PROVIDED RECORDS:
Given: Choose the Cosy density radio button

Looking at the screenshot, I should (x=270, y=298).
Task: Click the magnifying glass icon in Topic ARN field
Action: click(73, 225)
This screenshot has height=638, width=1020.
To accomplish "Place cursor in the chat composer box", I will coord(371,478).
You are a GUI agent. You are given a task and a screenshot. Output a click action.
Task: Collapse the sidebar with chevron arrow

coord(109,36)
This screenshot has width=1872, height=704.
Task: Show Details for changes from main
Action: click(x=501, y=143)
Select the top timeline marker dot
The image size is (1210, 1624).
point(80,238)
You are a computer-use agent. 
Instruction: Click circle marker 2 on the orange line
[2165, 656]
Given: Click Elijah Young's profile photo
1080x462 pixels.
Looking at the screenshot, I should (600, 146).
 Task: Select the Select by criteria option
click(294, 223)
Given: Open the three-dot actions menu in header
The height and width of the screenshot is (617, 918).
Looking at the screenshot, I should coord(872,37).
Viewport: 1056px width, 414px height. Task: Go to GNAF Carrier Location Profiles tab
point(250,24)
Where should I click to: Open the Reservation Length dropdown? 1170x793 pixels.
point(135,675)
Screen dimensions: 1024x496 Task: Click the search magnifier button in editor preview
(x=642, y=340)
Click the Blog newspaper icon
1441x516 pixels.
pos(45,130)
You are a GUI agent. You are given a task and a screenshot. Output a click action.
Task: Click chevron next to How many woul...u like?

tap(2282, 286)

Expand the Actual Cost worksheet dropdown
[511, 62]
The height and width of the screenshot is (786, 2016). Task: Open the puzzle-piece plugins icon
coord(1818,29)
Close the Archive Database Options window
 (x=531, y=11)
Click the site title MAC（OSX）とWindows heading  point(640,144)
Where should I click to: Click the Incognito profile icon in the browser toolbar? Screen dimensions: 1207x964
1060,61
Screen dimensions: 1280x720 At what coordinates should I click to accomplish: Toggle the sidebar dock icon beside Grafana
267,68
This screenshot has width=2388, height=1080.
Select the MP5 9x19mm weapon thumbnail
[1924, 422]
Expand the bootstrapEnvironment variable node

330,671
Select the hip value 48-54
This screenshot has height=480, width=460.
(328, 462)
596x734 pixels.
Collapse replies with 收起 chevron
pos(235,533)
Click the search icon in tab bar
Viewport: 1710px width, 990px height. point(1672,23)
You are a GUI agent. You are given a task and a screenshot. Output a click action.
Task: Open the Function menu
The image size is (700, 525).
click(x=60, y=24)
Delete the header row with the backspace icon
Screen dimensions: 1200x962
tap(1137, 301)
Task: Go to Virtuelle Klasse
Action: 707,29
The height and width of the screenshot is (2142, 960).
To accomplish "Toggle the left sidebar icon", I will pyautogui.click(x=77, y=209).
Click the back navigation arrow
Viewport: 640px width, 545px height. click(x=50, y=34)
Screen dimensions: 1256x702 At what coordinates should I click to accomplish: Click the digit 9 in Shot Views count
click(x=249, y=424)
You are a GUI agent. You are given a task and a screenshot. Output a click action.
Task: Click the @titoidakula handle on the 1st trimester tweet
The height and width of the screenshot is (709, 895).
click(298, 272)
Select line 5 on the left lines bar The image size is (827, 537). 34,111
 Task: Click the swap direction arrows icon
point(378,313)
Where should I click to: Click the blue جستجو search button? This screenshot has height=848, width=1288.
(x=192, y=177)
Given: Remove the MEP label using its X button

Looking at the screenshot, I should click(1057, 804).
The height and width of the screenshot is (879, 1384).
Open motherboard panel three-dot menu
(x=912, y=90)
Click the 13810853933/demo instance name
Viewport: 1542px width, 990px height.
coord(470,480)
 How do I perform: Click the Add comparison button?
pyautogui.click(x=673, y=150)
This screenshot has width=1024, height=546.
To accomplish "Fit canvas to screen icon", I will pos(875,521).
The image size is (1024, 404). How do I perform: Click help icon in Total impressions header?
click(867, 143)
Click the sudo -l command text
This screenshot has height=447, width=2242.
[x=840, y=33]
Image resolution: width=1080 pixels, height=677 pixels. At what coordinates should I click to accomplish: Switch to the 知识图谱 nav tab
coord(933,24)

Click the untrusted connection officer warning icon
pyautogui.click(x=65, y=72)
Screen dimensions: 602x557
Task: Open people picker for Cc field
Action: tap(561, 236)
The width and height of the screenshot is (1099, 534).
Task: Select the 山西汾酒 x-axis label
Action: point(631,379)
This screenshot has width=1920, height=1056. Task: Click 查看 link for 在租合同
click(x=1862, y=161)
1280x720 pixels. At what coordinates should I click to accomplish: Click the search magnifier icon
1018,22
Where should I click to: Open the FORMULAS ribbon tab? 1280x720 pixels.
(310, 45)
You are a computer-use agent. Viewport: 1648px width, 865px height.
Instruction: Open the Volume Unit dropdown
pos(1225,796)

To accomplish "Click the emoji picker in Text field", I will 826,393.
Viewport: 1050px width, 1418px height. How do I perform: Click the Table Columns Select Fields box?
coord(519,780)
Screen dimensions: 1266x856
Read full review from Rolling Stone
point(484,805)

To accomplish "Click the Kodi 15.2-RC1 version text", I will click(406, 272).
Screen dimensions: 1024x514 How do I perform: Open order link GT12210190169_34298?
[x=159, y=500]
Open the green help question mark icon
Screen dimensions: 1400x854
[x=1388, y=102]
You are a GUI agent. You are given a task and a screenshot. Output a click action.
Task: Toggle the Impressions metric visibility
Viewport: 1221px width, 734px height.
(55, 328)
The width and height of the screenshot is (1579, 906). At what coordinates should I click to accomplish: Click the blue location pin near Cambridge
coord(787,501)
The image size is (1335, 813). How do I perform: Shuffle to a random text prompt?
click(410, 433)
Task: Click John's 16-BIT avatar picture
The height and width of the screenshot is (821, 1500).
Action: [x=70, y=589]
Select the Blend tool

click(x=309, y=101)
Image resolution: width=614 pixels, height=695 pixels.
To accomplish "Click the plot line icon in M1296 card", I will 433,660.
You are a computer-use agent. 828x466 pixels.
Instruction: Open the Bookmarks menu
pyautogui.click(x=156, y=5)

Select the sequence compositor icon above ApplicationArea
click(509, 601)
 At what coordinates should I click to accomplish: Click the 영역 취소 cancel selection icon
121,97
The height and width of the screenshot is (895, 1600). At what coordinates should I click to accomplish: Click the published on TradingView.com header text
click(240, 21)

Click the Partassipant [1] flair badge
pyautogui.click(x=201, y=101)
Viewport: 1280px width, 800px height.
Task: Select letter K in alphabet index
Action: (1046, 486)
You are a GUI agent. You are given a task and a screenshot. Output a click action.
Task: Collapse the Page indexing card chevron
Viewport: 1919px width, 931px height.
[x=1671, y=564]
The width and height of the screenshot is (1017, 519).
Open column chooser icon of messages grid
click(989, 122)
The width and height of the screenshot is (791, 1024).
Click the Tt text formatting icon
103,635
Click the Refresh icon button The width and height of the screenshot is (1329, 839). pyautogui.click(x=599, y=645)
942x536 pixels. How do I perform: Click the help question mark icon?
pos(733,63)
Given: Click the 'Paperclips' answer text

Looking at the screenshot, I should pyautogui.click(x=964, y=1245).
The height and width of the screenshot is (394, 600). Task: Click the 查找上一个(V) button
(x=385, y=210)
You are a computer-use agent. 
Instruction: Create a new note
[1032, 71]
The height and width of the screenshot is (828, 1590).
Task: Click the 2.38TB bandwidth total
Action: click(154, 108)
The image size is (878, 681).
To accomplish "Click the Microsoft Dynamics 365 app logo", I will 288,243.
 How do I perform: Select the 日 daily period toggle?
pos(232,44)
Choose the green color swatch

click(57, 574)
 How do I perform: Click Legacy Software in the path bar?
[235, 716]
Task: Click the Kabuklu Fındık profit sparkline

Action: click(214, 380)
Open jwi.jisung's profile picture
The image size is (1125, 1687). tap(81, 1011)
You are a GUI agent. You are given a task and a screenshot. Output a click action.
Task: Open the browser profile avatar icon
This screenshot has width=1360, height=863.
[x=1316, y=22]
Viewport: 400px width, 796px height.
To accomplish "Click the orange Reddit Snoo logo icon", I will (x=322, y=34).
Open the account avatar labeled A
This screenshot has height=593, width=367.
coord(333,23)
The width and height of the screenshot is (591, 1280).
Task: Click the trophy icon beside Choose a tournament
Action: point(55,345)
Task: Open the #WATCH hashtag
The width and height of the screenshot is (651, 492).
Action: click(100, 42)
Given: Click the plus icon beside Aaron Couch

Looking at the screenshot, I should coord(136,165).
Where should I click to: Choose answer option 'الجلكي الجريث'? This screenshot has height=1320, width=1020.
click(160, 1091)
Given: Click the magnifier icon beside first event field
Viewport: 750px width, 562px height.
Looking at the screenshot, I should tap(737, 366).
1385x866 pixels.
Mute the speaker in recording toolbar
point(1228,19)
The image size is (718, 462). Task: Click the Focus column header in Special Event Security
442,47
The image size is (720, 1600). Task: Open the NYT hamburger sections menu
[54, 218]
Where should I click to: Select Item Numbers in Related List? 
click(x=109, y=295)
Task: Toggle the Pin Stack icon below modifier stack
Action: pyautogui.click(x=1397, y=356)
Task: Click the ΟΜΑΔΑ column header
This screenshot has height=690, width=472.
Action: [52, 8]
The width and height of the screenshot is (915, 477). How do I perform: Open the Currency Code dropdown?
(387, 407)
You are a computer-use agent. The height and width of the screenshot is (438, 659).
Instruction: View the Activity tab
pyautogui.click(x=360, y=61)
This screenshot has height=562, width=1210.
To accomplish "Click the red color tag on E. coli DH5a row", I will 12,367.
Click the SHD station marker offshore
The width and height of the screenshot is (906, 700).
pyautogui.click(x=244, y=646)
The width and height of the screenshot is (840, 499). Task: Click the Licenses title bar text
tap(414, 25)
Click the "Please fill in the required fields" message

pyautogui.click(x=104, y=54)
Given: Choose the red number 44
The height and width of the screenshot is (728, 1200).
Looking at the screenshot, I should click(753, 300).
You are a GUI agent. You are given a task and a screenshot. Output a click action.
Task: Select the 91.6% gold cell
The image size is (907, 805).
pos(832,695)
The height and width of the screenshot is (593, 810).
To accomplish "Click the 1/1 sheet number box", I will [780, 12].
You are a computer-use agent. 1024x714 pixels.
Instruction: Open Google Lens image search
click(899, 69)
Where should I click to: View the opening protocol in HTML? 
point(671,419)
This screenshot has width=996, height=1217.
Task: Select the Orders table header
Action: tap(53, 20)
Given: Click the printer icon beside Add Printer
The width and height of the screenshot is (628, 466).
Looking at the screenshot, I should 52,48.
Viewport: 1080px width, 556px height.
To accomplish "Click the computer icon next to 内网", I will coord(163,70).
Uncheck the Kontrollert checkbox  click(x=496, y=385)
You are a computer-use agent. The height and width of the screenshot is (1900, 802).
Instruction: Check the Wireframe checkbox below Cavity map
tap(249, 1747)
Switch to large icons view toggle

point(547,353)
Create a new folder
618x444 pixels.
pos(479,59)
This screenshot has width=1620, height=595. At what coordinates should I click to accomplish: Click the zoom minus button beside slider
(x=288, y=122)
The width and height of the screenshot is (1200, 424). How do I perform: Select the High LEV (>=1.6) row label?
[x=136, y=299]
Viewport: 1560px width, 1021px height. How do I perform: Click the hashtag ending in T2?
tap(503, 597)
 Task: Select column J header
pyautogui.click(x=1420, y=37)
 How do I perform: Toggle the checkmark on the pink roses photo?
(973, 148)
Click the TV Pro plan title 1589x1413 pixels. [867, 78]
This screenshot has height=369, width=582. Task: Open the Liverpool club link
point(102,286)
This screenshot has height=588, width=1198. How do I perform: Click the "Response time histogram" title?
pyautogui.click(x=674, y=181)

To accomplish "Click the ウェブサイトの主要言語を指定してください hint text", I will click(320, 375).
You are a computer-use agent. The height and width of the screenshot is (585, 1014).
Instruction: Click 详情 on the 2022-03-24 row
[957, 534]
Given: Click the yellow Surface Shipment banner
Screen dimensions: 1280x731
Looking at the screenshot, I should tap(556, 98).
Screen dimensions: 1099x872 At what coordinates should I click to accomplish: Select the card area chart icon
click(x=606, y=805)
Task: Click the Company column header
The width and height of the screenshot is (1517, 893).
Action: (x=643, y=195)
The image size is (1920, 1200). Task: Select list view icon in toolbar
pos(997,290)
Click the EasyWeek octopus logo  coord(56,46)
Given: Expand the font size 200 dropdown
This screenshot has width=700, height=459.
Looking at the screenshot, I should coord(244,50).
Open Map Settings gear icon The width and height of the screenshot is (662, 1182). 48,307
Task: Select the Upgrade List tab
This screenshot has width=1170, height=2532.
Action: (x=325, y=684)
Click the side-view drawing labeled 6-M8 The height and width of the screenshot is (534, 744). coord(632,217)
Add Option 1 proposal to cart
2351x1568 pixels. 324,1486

DESCRIPTION OF THE TASK:
Your task is to retype the entries verbatim, starting with the line that holds "The image size is (720, 1600)." and stopping after the line that holds "is (438, 659).".

THE ANSWER:
The image size is (720, 1600). Task: Open the NYT hamburger sections menu
[54, 218]
Where should I click to: Select Item Numbers in Related List? 
click(x=109, y=295)
Task: Toggle the Pin Stack icon below modifier stack
Action: pyautogui.click(x=1397, y=356)
Task: Click the ΟΜΑΔΑ column header
This screenshot has height=690, width=472.
Action: [52, 8]
The width and height of the screenshot is (915, 477). How do I perform: Open the Currency Code dropdown?
(387, 407)
You are a computer-use agent. The height and width of the screenshot is (438, 659).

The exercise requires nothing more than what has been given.